I don't think the radio that I have in my Outback has the option to plug in an external source. I know the radio's have changed for some, so that may have changed. I think the best option might be to swap out the current stereo and use an automotive stereo that would give you some inputs.

Wait, can you use one of those FM modulator things? That might work, though the Outback radio's are not great it may do the trick for you.


----------



## Navy Outbackers (Jun 30, 2004)

With this type of SIRIUS radio, you have a docking-station that requires either an RCA Jacks or an FM Modulator to connect to the existing radio that are outfitted in the Outbacks. I am 90% certain that the Outback radios do not have an external set of RCA aux inputs (on the back of the radio)....you will need an AUTOMOTIVE FM modulator - not the one used for your TV to connect a DVD player/VCR/or an XBOX to a late model TV sets. The modulator and Sirius docking station will need power - 12volts. For the modulator, I would recommend tapping into the HOT (red lead) and GROUND (white color, possibly) off the radio. For the docking station, that should be configured with a 12VDC plug and jack to plug directly into the trailer DC power. Check your Sirius box, that the unit was shipped in to see if they have given you an FM Modulator - you will need to pick an FM channel that is not busy for your area.

r/ Jeff


----------



## CamperDC (Oct 30, 2003)

I have Sirius and I simply bought the boombox option that goes along with the receiver. I take the boombox with me camping and when we get the the campsite I take the receiver out of the cradle in the truck and pop it into the boombox and I am all set. This way I can use by boombox either inside or out.

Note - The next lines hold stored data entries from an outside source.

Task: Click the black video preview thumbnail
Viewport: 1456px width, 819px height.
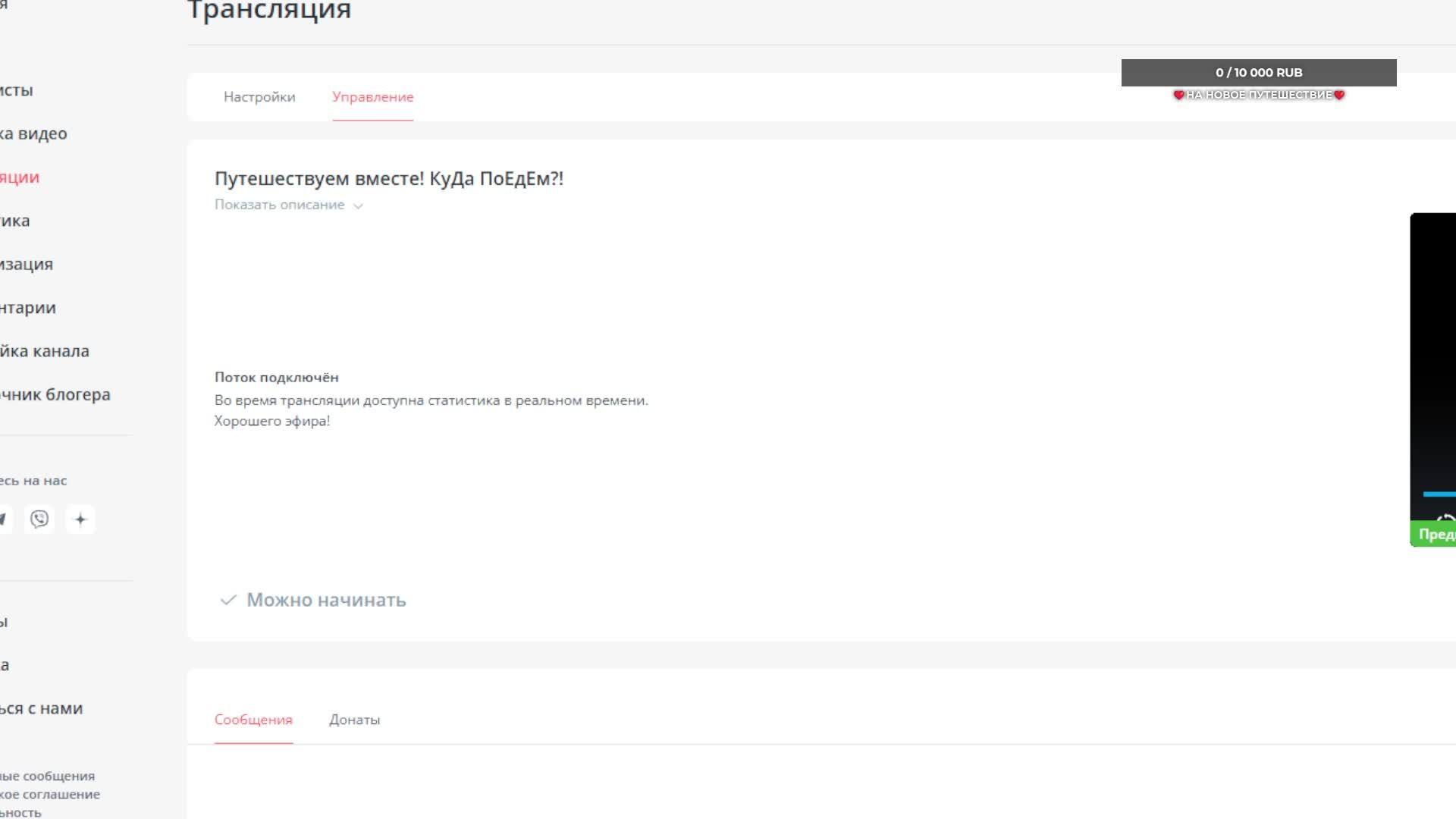Action: point(1433,349)
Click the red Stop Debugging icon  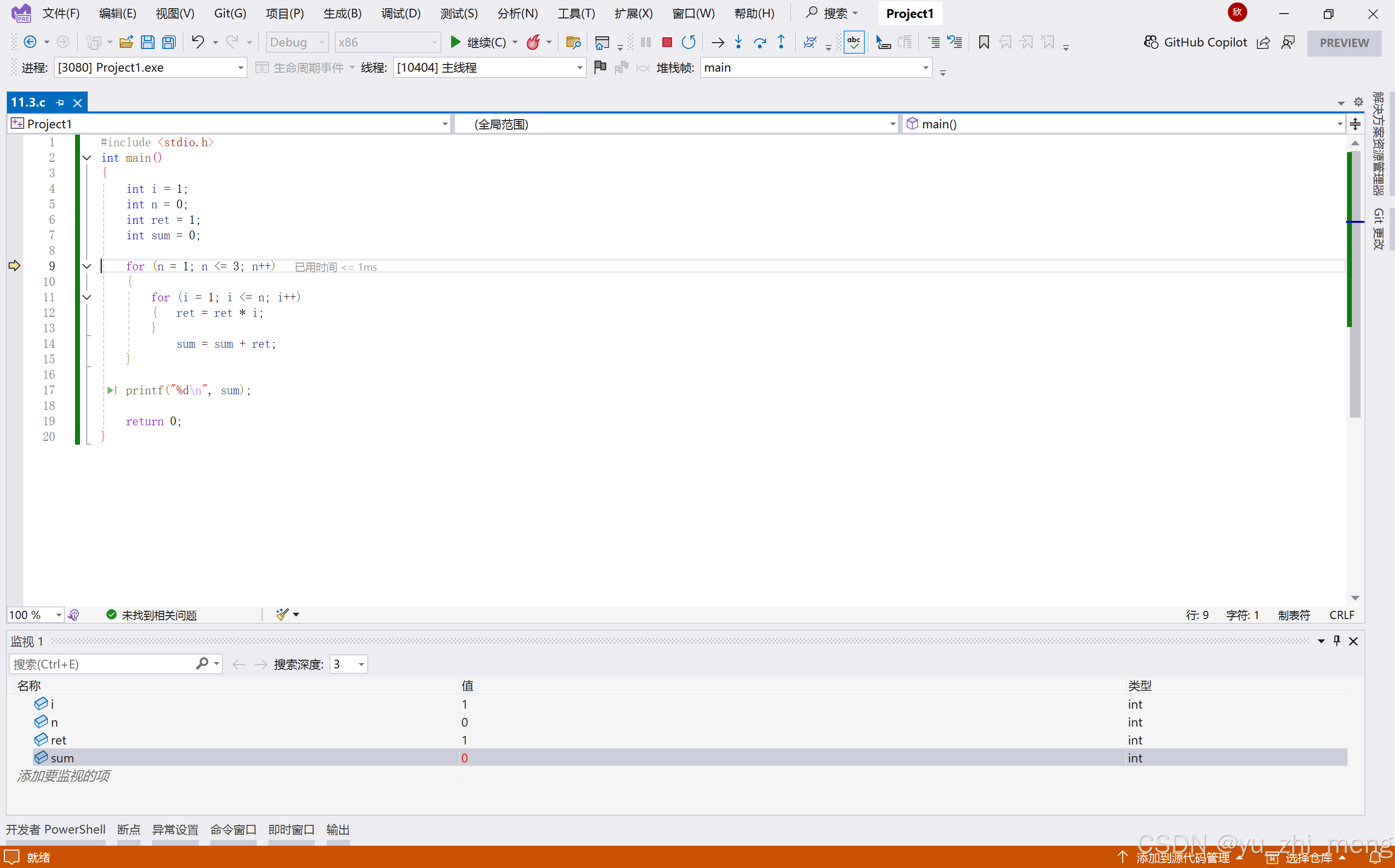[667, 43]
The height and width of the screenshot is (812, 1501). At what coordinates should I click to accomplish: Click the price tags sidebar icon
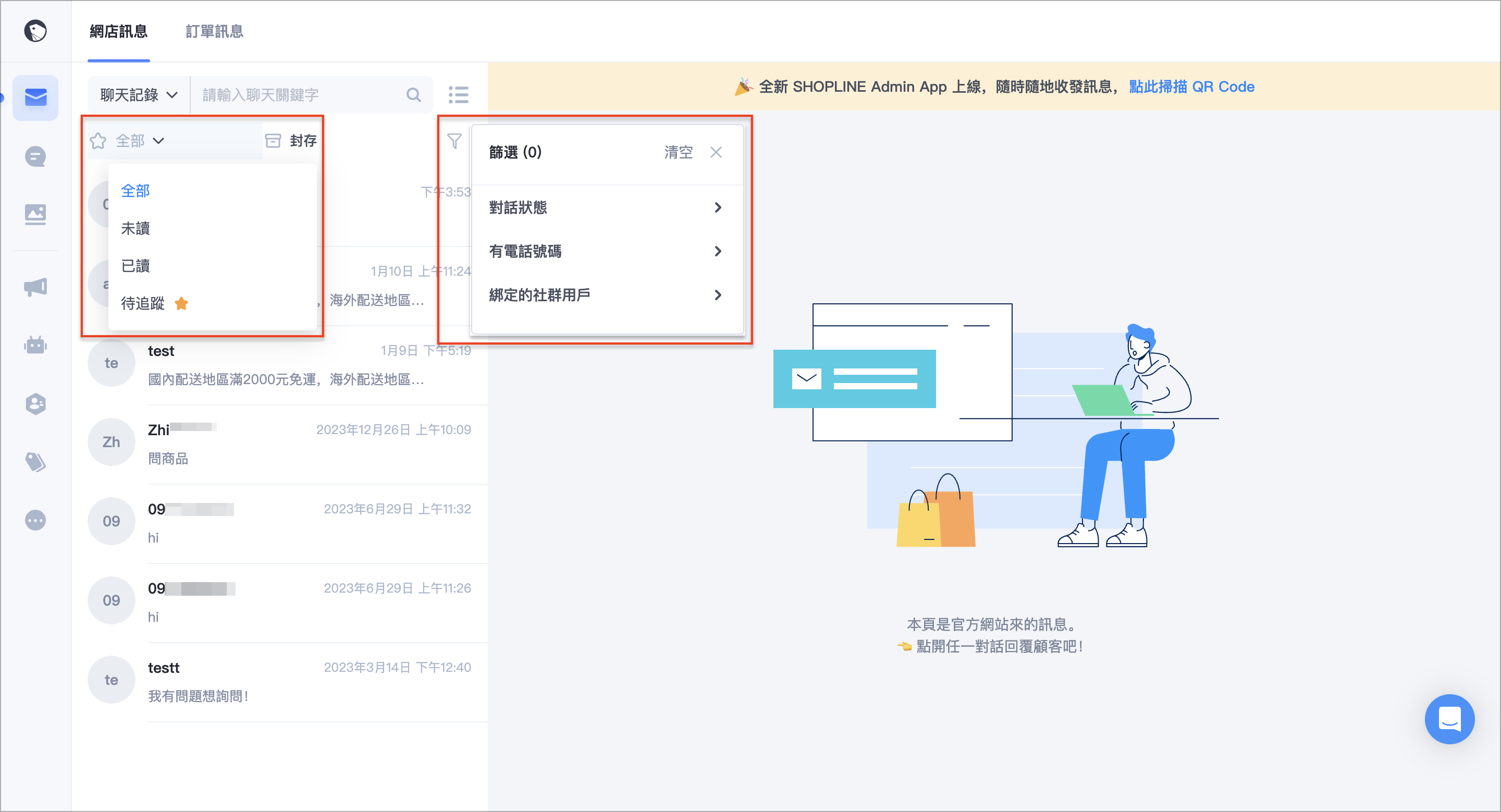coord(35,462)
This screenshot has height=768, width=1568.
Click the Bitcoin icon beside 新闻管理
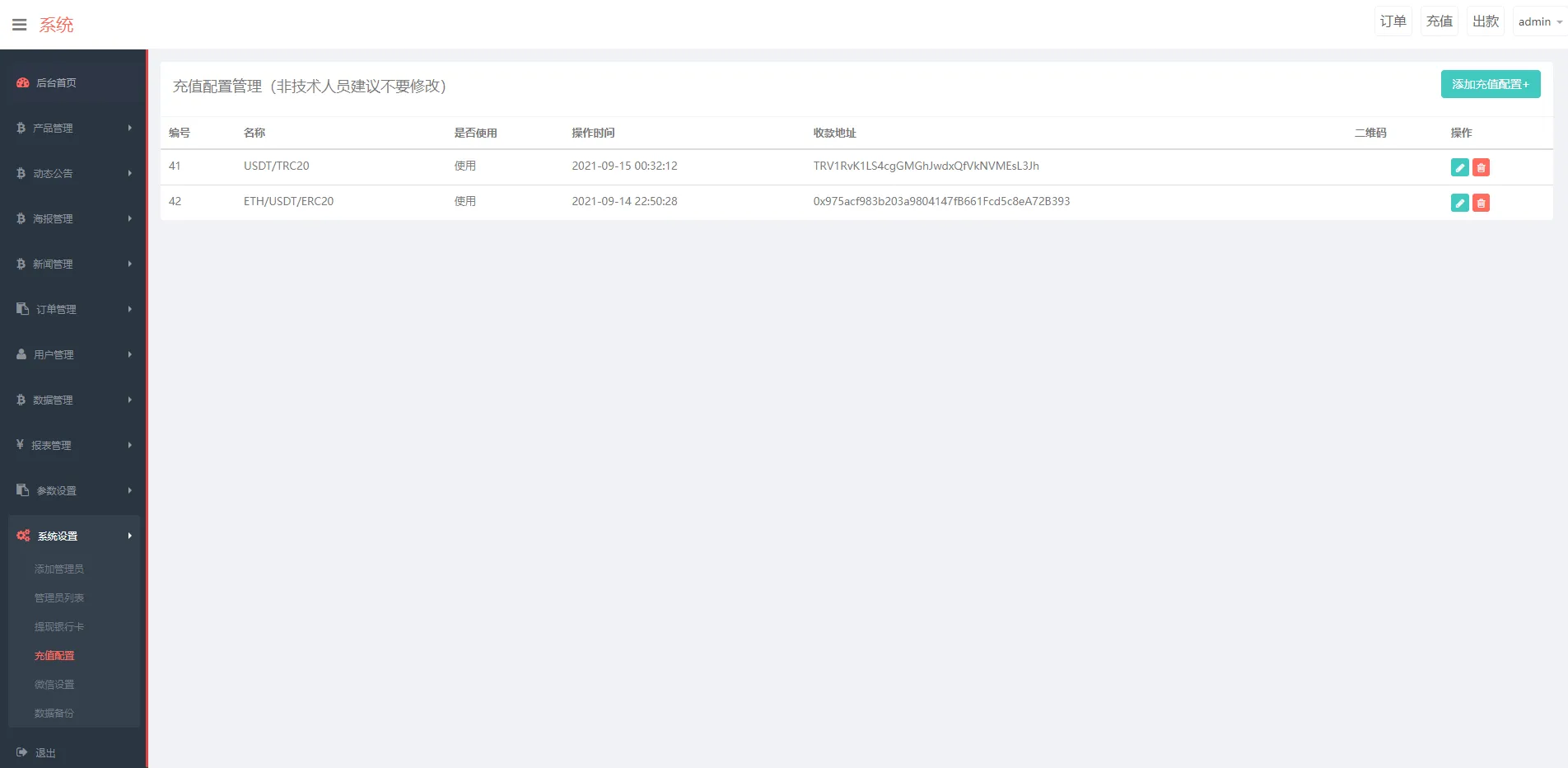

From the PNP number it sounds like you have audiovox receiver. If that is the case you can buy a car kit that is fm modulated. You can also buy a home kit that uses the RCA jacks. I opted for the boombox option because it is a bit more mobile.


----------



## Armand_C (Feb 24, 2005)

CamperDC said:


> I have Sirius and I simply bought the boombox option that goes along with the receiver. I take the boombox with me camping and when we get the the campsite I take the receiver out of the cradle in the truck and pop it into the boombox and I am all set. This way I can use by boombox either inside or out.
> 
> From the PNP number it sounds like you have audiovox receiver. If that is the case you can buy a car kit that is fm modulated. You can also buy a home kit that uses the RCA jacks. I opted for the boombox option because it is a bit more mobile.
> [snapback]25138[/snapback]​


you are correct, it is the Audiovox unit. Sounds like I need to get the boombox then. What is the difference between that and the home kit?


----------



## CamperDC (Oct 30, 2003)

What the home kit allows you to do is hook your Satellite Receiver into your home stereo gear with RCA jacks or for that matter, it allows you to hook into any system that accepts RCA connections. So, if the radio in the Outback has RCA jacks (I do not know, and Navy Outbackers thinks not) then you need some other way to get amplification. So you can go with a boombox or you can try FM Modulation. I opted for the boombox because I use it at home out by the pool and in the garage as much as I do camping.


----------



## JoshuaTree (Jan 25, 2005)

I have installed Sirius satellite in my 25rss. I used the FM modulator method, this is often called the "auto kit". The stock Outback radio does not have RCA jacks for an auxillary. I mounted the antenna on the roof, going through the refrigerator shaft. I added a new circuit from the 12 volt panel to power the satellite as well as a powered subwoofer I added. We are very happy with the results.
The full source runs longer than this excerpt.